As for Dr Oz,   QUACK QUACK QUACK.....


----------



## daveomak (Apr 8, 2011)

I agree with Fife
	

	
	
		
		



		
		
	


	













 


Fife said:


> I think that if you do anything in excess it may be bad But if we only eat smoke meat once or twice a day in moderation should be OK.


----------



## roller (Apr 8, 2011)

Dr.
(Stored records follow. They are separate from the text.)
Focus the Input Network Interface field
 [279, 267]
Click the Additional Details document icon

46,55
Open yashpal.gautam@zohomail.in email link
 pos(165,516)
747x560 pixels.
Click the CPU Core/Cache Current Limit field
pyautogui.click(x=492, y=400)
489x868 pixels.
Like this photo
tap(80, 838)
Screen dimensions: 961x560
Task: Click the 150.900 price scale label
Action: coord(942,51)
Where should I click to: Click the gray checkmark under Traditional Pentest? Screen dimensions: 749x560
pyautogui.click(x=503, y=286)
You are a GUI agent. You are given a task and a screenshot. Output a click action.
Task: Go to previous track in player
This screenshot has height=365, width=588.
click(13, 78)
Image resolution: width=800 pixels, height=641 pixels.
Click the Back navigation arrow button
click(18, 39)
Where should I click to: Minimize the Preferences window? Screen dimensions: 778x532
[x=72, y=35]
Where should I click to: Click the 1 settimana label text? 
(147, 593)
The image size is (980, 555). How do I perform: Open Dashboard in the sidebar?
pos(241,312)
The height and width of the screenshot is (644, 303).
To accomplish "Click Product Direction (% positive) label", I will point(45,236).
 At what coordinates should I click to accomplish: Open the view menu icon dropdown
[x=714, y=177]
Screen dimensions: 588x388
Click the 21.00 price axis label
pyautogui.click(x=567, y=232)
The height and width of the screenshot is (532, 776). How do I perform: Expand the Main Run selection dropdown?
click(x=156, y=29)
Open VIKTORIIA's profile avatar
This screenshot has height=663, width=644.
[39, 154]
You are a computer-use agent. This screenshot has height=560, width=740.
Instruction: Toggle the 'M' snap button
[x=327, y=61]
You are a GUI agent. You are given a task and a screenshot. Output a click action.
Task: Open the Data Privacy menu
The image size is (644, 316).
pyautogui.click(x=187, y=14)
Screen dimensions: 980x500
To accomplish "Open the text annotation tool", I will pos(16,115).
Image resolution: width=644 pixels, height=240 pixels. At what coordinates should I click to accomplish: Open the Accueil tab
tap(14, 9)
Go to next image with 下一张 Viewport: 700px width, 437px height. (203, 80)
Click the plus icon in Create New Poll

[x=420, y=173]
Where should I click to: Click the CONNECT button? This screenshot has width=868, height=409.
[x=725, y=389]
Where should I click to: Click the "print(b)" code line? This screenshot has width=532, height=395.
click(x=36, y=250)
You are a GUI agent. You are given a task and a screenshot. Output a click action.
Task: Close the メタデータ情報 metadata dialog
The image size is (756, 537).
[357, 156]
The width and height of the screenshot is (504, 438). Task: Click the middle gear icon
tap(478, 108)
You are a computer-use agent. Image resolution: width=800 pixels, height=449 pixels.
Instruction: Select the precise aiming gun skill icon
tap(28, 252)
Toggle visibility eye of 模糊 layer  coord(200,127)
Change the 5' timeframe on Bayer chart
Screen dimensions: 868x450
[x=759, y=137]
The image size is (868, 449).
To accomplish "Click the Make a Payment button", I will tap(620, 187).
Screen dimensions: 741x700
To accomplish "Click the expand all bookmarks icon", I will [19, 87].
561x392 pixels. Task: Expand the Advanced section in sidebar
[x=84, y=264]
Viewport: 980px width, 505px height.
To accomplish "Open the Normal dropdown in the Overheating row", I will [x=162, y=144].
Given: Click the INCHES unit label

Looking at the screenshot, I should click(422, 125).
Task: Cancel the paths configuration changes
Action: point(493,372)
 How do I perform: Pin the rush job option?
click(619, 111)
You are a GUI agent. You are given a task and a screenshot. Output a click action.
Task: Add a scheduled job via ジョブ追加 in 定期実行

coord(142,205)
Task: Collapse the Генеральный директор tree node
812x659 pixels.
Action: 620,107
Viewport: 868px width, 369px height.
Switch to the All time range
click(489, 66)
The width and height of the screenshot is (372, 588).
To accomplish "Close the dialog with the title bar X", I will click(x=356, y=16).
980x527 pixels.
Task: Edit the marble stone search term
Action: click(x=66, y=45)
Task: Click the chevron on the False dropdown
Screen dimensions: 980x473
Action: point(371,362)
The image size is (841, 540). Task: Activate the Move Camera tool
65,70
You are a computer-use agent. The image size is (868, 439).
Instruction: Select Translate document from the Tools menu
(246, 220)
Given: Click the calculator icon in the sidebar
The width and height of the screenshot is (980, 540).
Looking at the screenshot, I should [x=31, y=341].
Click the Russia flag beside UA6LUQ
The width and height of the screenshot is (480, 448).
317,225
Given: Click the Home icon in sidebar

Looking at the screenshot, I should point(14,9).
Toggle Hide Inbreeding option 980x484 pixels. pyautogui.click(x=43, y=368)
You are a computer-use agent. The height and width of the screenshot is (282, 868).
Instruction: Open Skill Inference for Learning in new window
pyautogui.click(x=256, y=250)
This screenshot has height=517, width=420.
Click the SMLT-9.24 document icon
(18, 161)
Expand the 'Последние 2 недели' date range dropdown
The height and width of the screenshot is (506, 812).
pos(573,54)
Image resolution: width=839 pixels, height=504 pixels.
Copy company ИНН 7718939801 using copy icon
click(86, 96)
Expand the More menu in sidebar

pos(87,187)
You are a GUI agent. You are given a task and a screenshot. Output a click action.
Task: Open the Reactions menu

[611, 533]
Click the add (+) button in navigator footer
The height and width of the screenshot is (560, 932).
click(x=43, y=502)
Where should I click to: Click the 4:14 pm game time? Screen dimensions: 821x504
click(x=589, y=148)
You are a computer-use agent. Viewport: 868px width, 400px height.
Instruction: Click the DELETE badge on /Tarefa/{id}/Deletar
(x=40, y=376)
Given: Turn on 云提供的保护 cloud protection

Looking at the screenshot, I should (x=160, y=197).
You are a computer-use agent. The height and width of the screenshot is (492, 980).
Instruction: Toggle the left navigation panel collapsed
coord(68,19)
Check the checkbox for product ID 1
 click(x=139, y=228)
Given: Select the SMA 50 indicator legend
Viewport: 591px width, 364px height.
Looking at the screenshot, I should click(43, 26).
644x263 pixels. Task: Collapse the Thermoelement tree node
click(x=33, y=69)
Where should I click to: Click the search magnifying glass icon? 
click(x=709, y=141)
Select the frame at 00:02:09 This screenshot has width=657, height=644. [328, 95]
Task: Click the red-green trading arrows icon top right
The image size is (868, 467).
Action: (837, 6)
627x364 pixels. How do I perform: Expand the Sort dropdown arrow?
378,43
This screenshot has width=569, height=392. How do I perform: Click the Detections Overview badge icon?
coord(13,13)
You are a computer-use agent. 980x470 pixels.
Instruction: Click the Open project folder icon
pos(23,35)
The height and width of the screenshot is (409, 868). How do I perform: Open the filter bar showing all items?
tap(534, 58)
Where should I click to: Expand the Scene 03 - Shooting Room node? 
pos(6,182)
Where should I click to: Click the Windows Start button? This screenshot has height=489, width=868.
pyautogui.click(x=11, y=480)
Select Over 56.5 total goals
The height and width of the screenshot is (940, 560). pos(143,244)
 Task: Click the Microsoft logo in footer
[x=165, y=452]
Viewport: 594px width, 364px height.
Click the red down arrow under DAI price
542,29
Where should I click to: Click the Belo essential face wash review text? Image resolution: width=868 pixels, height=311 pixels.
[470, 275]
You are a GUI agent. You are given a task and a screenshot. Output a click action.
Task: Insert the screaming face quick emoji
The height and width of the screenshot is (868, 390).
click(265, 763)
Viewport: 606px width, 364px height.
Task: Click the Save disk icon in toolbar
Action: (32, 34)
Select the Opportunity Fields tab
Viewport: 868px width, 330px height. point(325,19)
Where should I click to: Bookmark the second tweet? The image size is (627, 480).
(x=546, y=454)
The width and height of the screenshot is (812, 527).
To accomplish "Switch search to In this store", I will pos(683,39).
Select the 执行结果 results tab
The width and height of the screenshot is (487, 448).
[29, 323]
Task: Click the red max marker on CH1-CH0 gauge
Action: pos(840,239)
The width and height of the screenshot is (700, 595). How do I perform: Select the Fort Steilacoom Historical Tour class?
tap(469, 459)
OZ is a womens doctor were MEN !!!!!!!!!


----------



## Bearcarver (Apr 8, 2011)

Maybe when the "Wizard" Dr Oz gave the Scarecrow a brain, the only one he had available was his own.

Bear


----------



## ravanelli (Apr 8, 2011)

If eating smoked meat is wrong, I don't wanna be right.


----------



## big twig (Apr 8, 2011)

TXMike, You can get it in liquid form or pill form ( I take the pills, it's a lot easier) GNC sells Black Cherry Concentrate 2 pills equals 500mg and Whole Foods sells a similar one (can't remember the name just ask for cherry extract or concentrate and they will show it to you) which 2 pills equals 1000mg. Both bottles cost around $13-$15. I found this out from other gout sufferers and once you start you will swear by it. It really is great, if you start to feel an attack come on just take 3000-4000mg's ad it will go away. Best investment ever!


----------



## bluebombersfan (Apr 8, 2011)

BIG TWIG said:


> Well that may be bad for now just like butter was bad at a time and margarine was better, then that was bad and butter was better. Aspirin was bad now its good for the heart. Cocaine was good now that's bad along with heroin and many other drugs. High fat low carb is good and bad as well as low calorie is good and bad, depending on who says it is so. The problem with all of this is there is always a special interest paying someone to say something is good or bad. I don't eat smoked meat everyday because that probably is not good but I enjoy it and I feel everything at moderation can't really hurt you. Now I don't condone drugs (marijuana is not a drug) and I don't think eating fatty food daily (even though my wife is a low carb girl) is good for you, but either is being vegetarian or low cal, etc. Our bodies were made to eat certain things and way back when we learned how to make fire (no matter your beliefs) we basically were somewhat smoking food. it may be bad in some way like driving cars are bad but so is walking. So in my eyes Dr. Oz is just another hack telling us how to do what based upon what special interests tell him to do ( I know people who have smoked their whole lives and not had lung cancer and also people who have never smoked and got lung cancer). I feel everything in moderation is ok and if smoked meat kills me then so be it. *p.s. I am healthy as hell and a smoker and smoked meater and drinker and everything I liker*. I hope I don't offend anyone cause this was not meant to.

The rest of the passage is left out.